The minister pleaded for the EU to be perceived as "an opportunity to share social protection and social values" and stressed NGO's crucial role in defending and further developing the European Social Model. She criticised the "fairly minimal" role that the EU has played in the past in fostering investment in education and lifelong learning. A situation, she said, that has changed through the implementation of the Lisbon strategy: "We are now committed to dealing with social issues together with competitiveness." She named issues such as equality, combatting exclusion, reconciling work and family life and free movement, which, she said, "cannot be separated from the target of securing welfare for all citizens".

Haatainen said that the challenges of the near future were to:

  • Better manage social change;
  • pay more attention to the global dimension of social policies;
  • further develop the Open Method of Co-ordination;
  • coordinate the Lisbon strategy with the social protection agenda, and;
  • strengthen democracy by giving a more important social policy role to the European Parliament, increasing exchange of knowledge and strenghthening the role of social partners.

"EU decision-making cannot be based on knowledge alone," the minister said, "it needs to be backed up by common values. That is what makes up the European Social Model." 

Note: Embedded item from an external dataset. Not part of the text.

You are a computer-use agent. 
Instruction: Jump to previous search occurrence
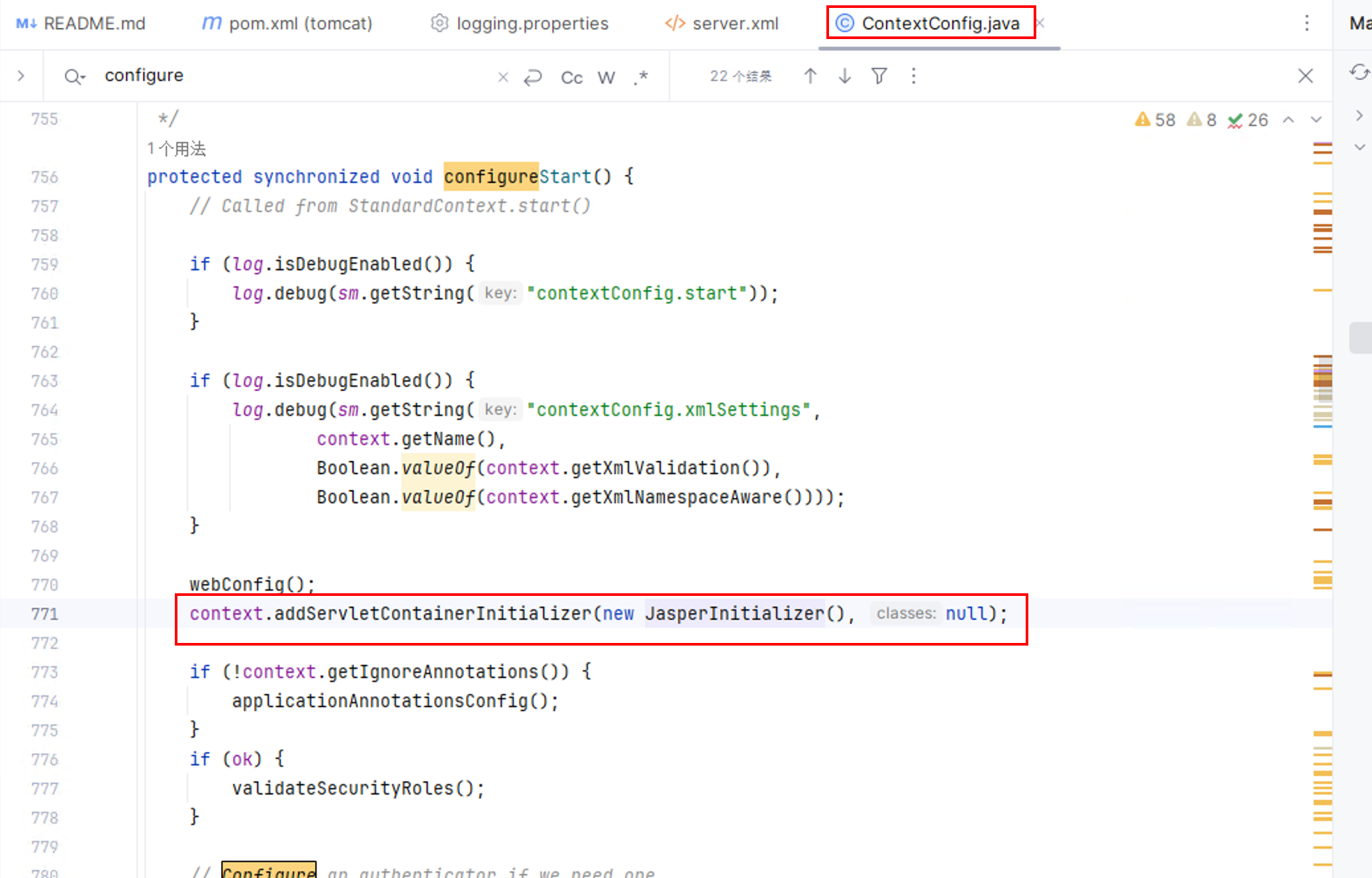tap(810, 76)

Social Platform President Anne-Sophie Parent recalled concerns voiced by the Platform on the priorities of the Lisbon strategy in February 2005. She said that, in the meantime, "our voice has been heard by some decision-makers, including the Luxemburg, Austrian and Finnish presidencies". Social NGOs' influence was shown, she said, through its aim of poverty eradication, which had been deleted from the redrafted Lisbon agenda but returned later. Parent recalled that social protection remains "very high on people's agenda" and that this was the gauge Europeans would ultimately apply to decide whether European integration is really benefitting them. 

DG Employment Director General Nikolaus van der Pas said that the Platform's criticism of José Manuel Barroso was doing the Commission President "at the same time too much honour and too much injustice", because it ignored that the EU will only express the will of the legislators, namely the Parliament and the Council. This notion was dismissed by Parent, who claimed that, in addition to the Commission's right of intitiative, the conclusions of the 2005 and 2006 spring summits on social affairs were not properly transposed in the Commission's work programme. Parent blamed a "lack of cohesion in Commisison" and discrepancies between directorates-general for this blockage. 

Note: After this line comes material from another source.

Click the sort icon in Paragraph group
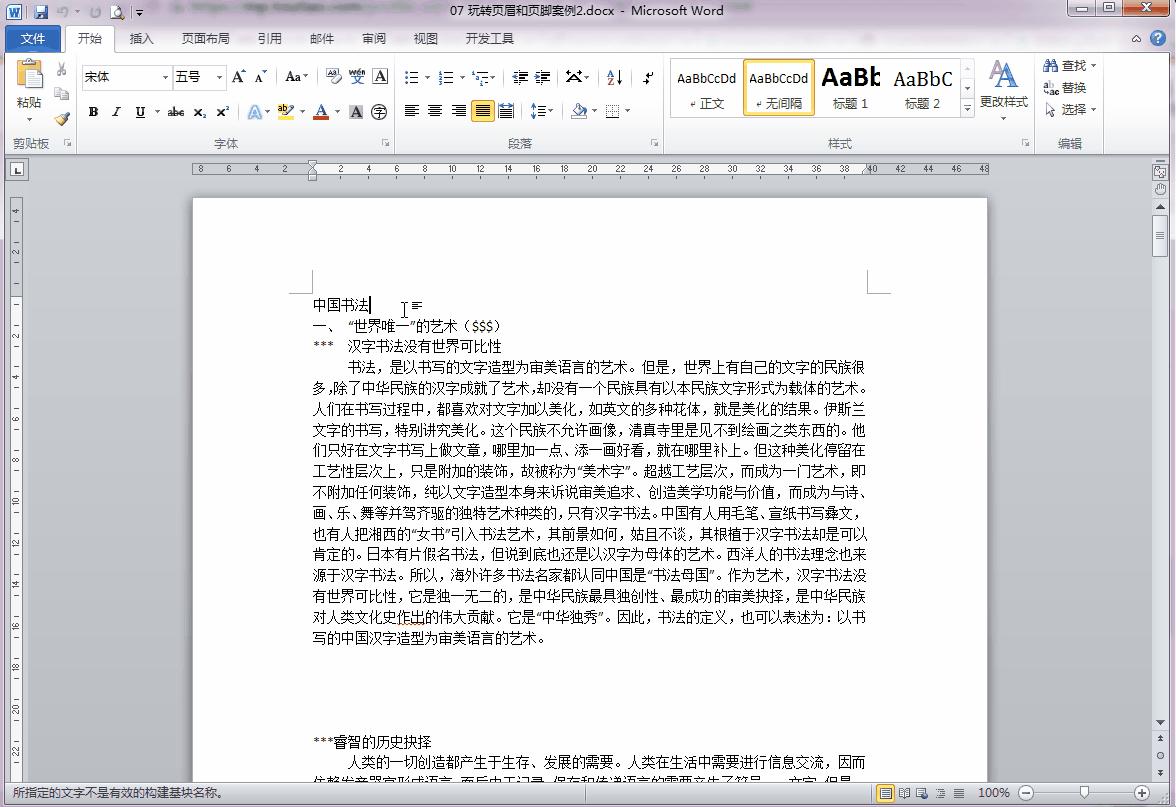The height and width of the screenshot is (807, 1176). point(613,77)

In addition to this institutional context, van der Pas said, member states' traditions could not be ignored when implementing EU policies. He illustrated this claim by the example of German Labour Affairs minister Franz Müntefering, who got a very positive reaction when he asked a business audience about implementing flexicurity-type reforms in Germany. The response was much less benevolent, however, when Müntefering went on to ask whether his audience was willing to accept a 25% VAT and a 65% tax on company gains, as is the case in Denmark, the home country of flexicurity. 

Belgian Green MEP Pierre Jonckheer accepted the chief repsonsibility of the Parliament and the Council for EU policies. He pointed out, however, that solutions to social problems are harder to identify on a European level than in the countries themselves, because that implied finding compromises not only between competing interests, but also between different social models. In particular since enlargement, he said, differences concerning for instance labour relations have grown. "We are in a transitory period," Jonckheer explained, "and it will take a number of years before we can start discussing common policies." 

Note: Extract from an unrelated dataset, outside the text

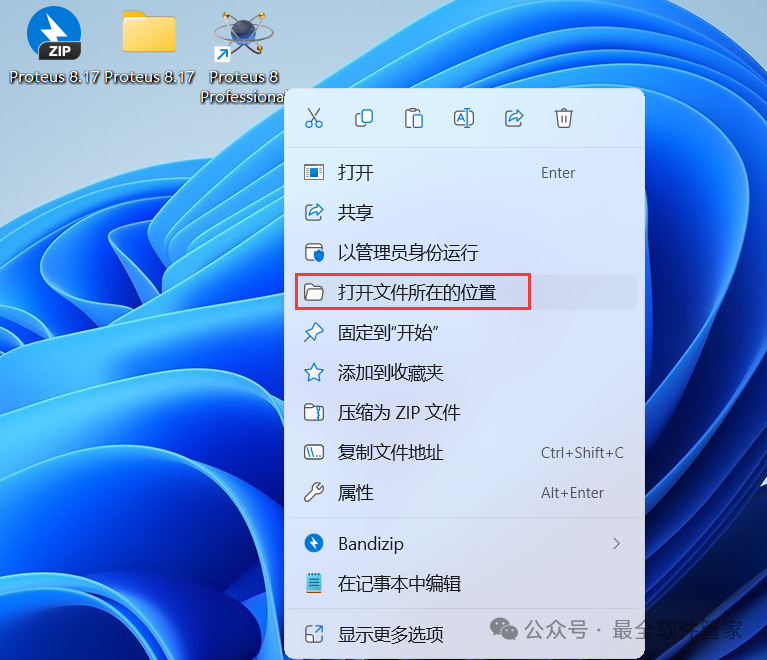The image size is (767, 660).
Task: Choose 添加到收藏夹 from the menu
Action: [390, 373]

At a competing event Commission President José Manuel Barroso said: "We need a modern social vision to accompany our drive for open markets. Open markets and social solidarity are not, and should not be, contradictory. There is no greater instrument of social cohesion than full employment. And welfare states need to be put on a firm financial footing to be sustainable for future generations. To quote the start of the Commission's own document to the Hampton Court Summit: 'Europe must reform and modernise its policies to preserve its values'."

The conference, Social Values and Democracy: Renewing the guiding principles of the European Union, took place on 5 and 6 December 2006, at a time when the discussion on the Commission's Green Paper on labour law put the focus on the EU's social progress. 

The Social Platform was established in 1995 and brings together more than 40 European non-governmental organisations, federations and networks active in social policies.